According to the investment banking (IB) industry on the 16th, Meritz Financial affiliates held board meetings that afternoon to deliberate on lending 200 billion won in emergency operating funds (DIP) to Homeplus Co. MBK and Chairman Kim Byung-ju agreed to provide joint and several guarantees for the entire loan. Accordingly, Homeplus Co. plans to immediately appeal the decision to terminate rehabilitation proceedings by the 20th.

According to the structural innovation-type rehabilitation plan previously proposed by Homeplus Co., if 37 stores are closed and only 67 of the total are kept, the expense needed until the business turns profitable is about 300 billion won. Of that, 100 billion won had been raised from the sale of Homeplus Express, and the remaining 200 billion won is now being added.

The 200 billion won coming in this time is expected to be used mostly to restart operations that have halted. A substantial portion will go to merchandise payments that could not be made to suppliers and to purchases of new goods. And since stores nationwide have been temporarily closed since the 13th, funds also need to be deployed for store maintenance expense such as electricity and rent.

Inside and outside the industry, the view is that if Homeplus Co. restarts operations with 200 billion won, it can hold out for about three months without additional funds. However, even with an extension, the deadline for approving Homeplus Co.'s rehabilitation plan is set for Sept. 4. By then at the latest, Homeplus Co. must find an acquirer acceptable to the court and present a concrete transaction structure.

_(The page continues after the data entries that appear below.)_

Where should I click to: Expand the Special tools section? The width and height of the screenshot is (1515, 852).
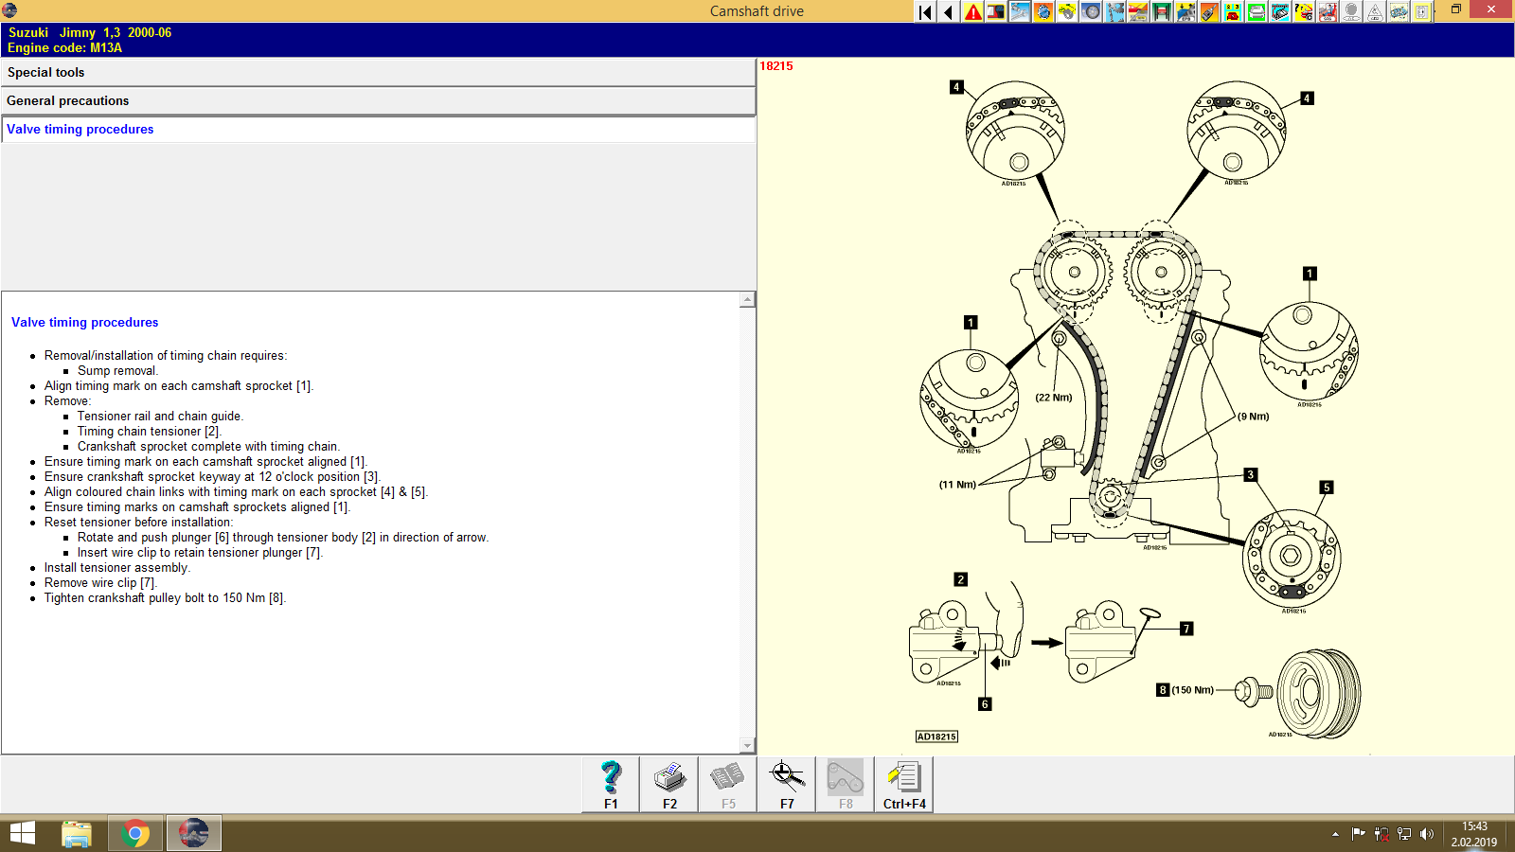(379, 72)
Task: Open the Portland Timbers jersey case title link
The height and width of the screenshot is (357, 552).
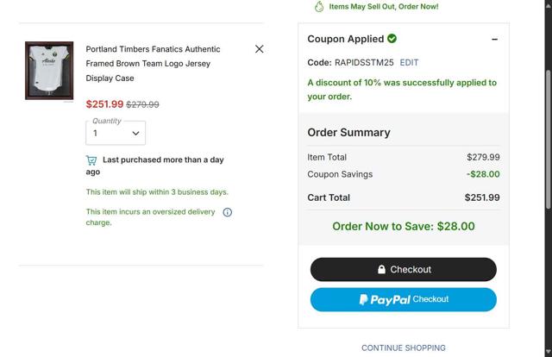Action: [153, 64]
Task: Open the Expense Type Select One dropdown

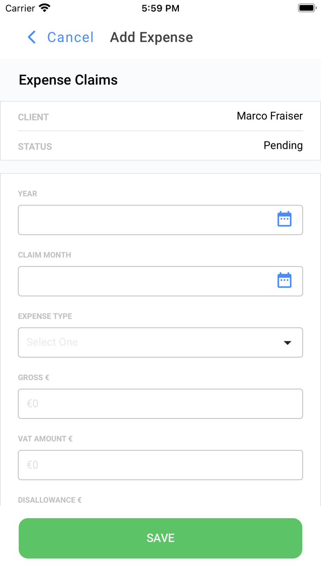Action: coord(161,342)
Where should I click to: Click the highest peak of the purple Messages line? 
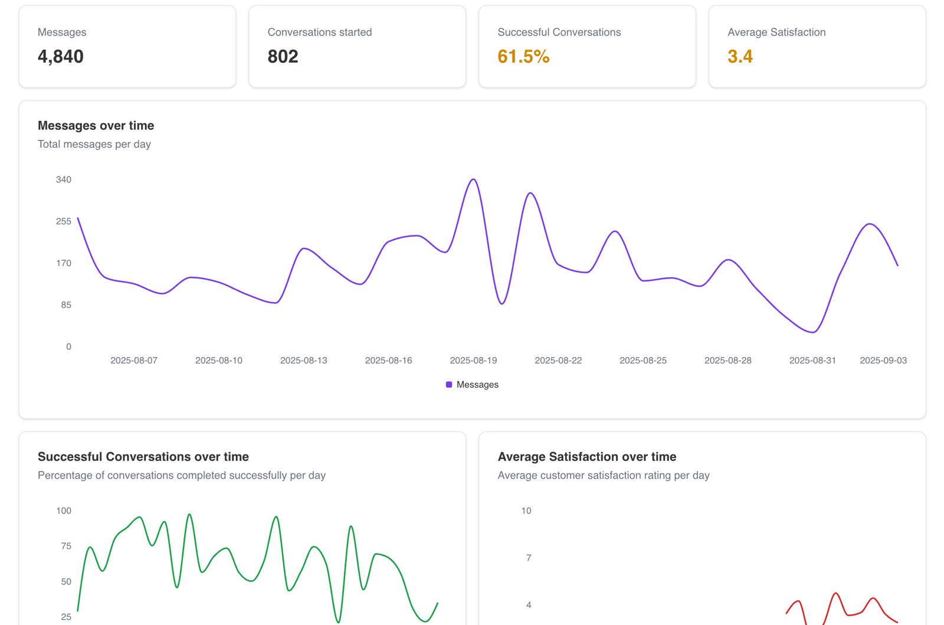pyautogui.click(x=473, y=179)
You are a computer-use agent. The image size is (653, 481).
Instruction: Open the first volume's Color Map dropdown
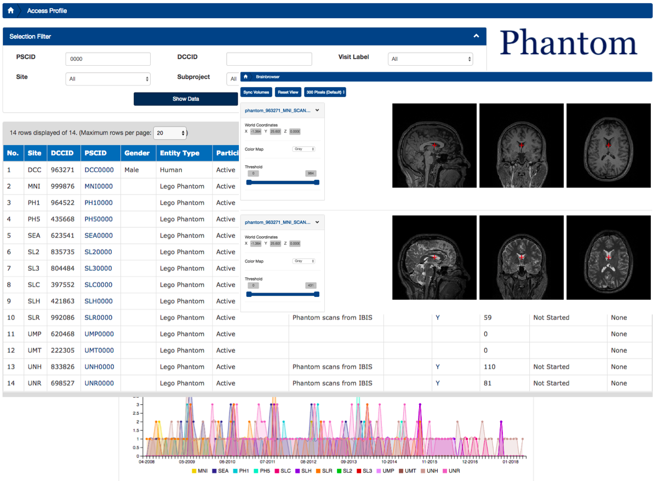[x=304, y=149]
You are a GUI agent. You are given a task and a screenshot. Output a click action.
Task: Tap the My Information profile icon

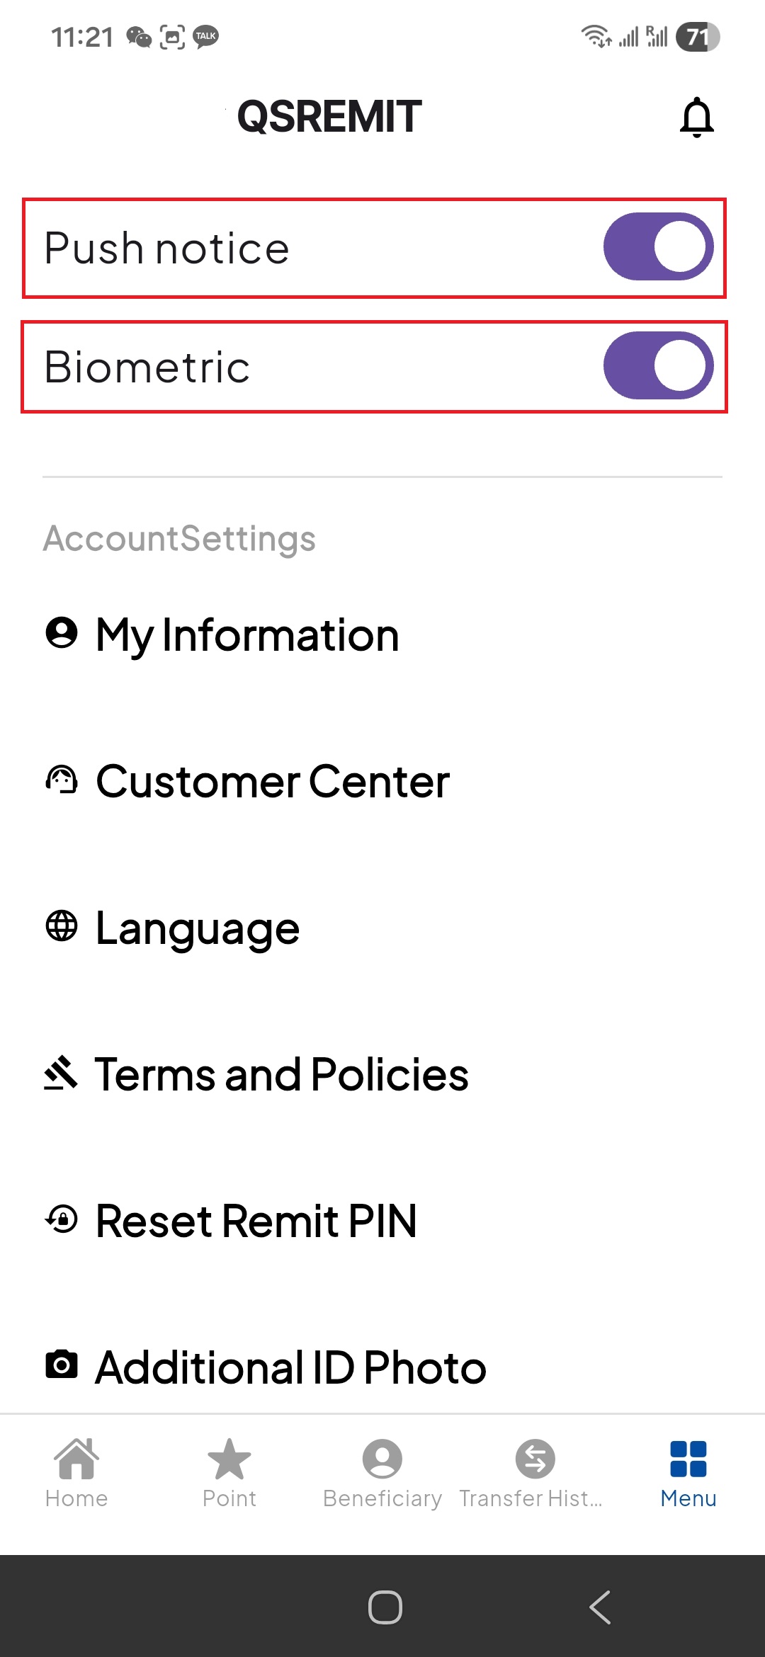tap(62, 632)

Legally, all M&A of the remaining business units does not have to be completed within this period. But because it is difficult to repay rehabilitation claims with standalone operating cash flow and no additional operating funds have been secured, only by signing a binding acquisition agreement or attracting a credible new investor can the feasibility of carrying out the rehabilitation plan be recognized.

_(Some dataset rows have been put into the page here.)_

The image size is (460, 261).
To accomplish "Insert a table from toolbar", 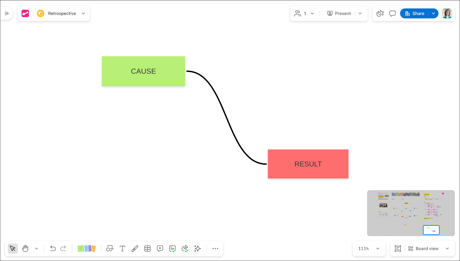I will pos(148,248).
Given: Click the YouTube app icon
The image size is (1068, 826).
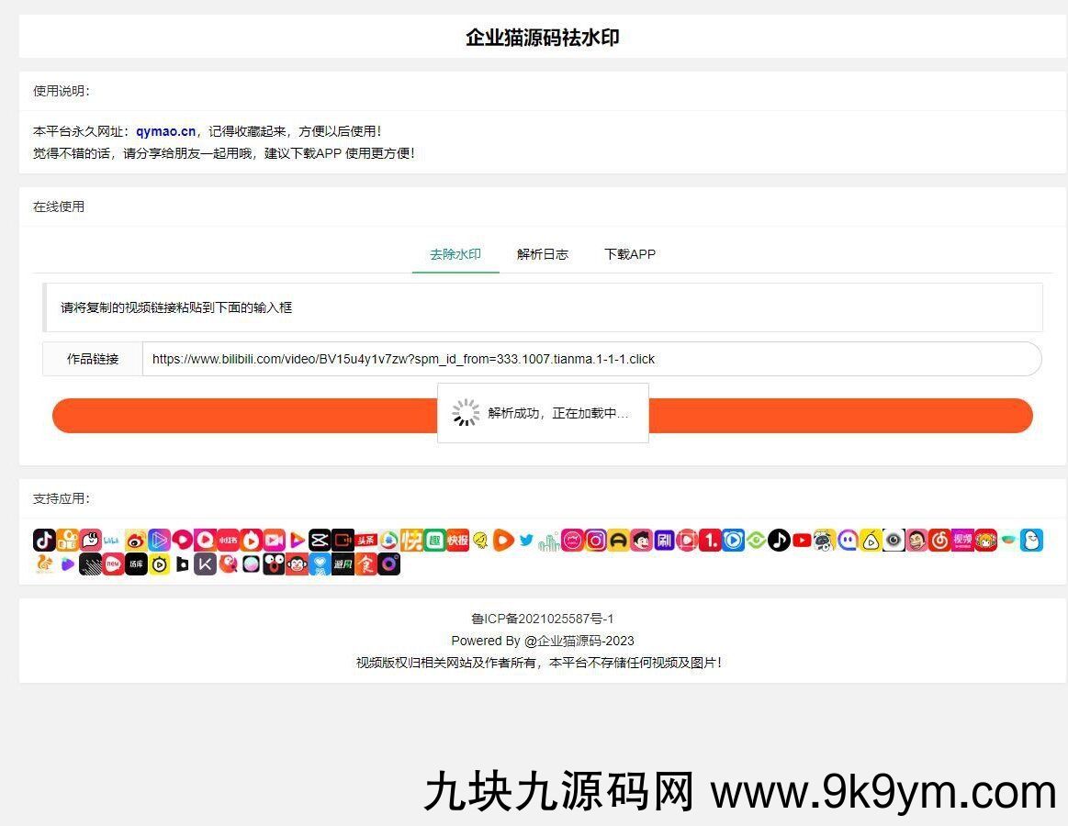Looking at the screenshot, I should click(x=802, y=541).
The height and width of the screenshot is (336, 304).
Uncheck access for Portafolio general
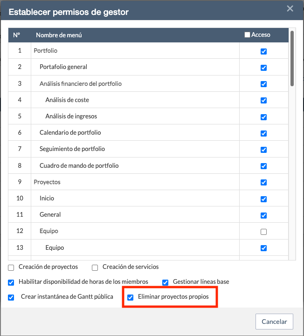coord(264,68)
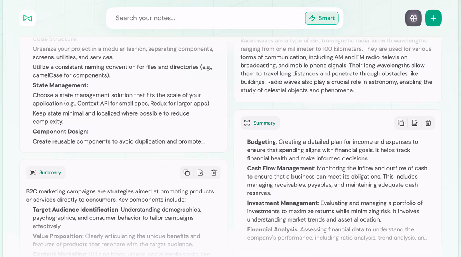Open the gift rewards icon
461x257 pixels.
pos(413,18)
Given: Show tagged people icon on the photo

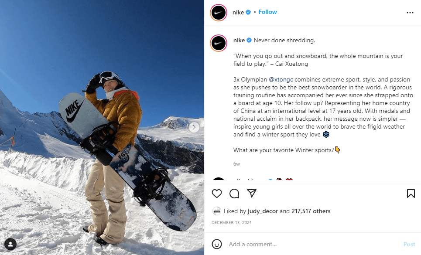Looking at the screenshot, I should pos(10,244).
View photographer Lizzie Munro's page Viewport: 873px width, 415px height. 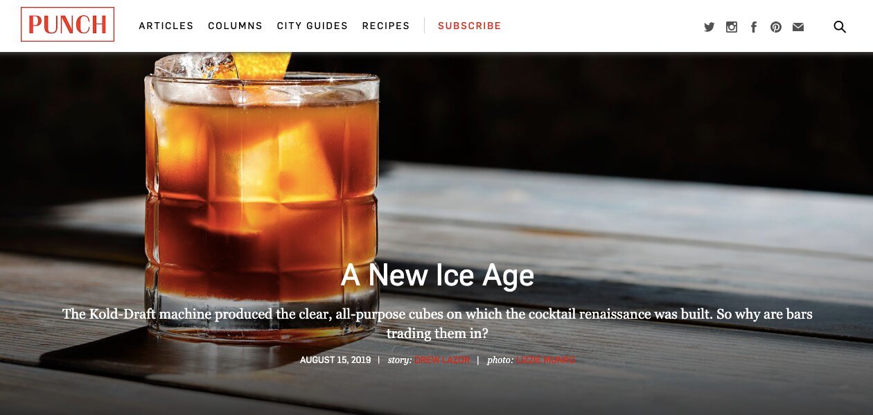(x=545, y=360)
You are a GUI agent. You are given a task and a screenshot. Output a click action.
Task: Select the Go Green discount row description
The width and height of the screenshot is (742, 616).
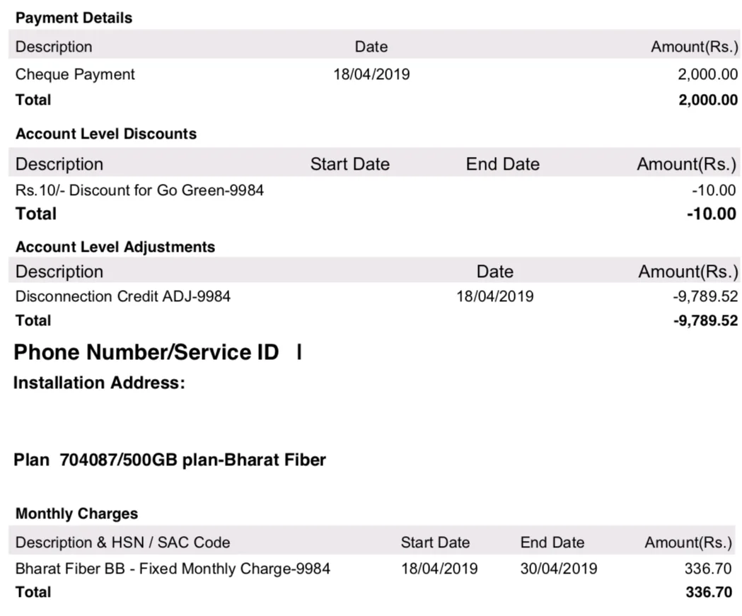139,190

In its structural innovation-type rehabilitation plan, Homeplus Co. said it would recover about 1.64 trillion won through asset sales. That is the total of the expected sale prices of each store and funds to come in from liquidating noncore owned stores. The liquidation value of each business unit was set as the floor for sale proceeds.

However, given that Homeplus Co.'s attempts at M&A have already fallen through multiple times, market expectations for a sale have indeed declined to some extent. With each repeated sale process, a substantial portion of the company's financial and operating information was disclosed to potential buyers, and the business value has been further damaged by the suspension of product supply and store closures, which is also a burden.

Homeplus Co. and sale manager Samil PwC began seeking buyers in June last year. A stalking-horse method—securing a conditional acquirer first and then proceeding with an open bid—was initially reviewed, but no candidate was found to sign a preliminary contract.

In the end, Homeplus Co. shifted to an open competitive bidding process in October of the same year. Two parties, including Harex InfoTech and Snowmad, submitted letters of intent, but neither took part in the main bid in November that year. As no investor emerged with firm financing commitments and a concrete business plan, the wholesale sale of Homeplus Co. fell through without a final bidder.

In the meantime, NongHyup, Coupang, Alibaba, BGF, CJ, and Shinsegae had been cited as potential buyers, and some of them did review an acquisition, but the sale ultimately did not go through.

Analysts say this sale has become far more difficult than last year's wholesale sale. Homeplus Express, for which the sale probability was relatively high, has already been spun off and sold, and what remains are the hypermarket and online segments, which must shoulder large-scale staffing, store rent, and logistics costs. In addition to the purchase price, an acquirer must inject more operating funds to normalize merchandise inventory and restore transaction relationships with suppliers.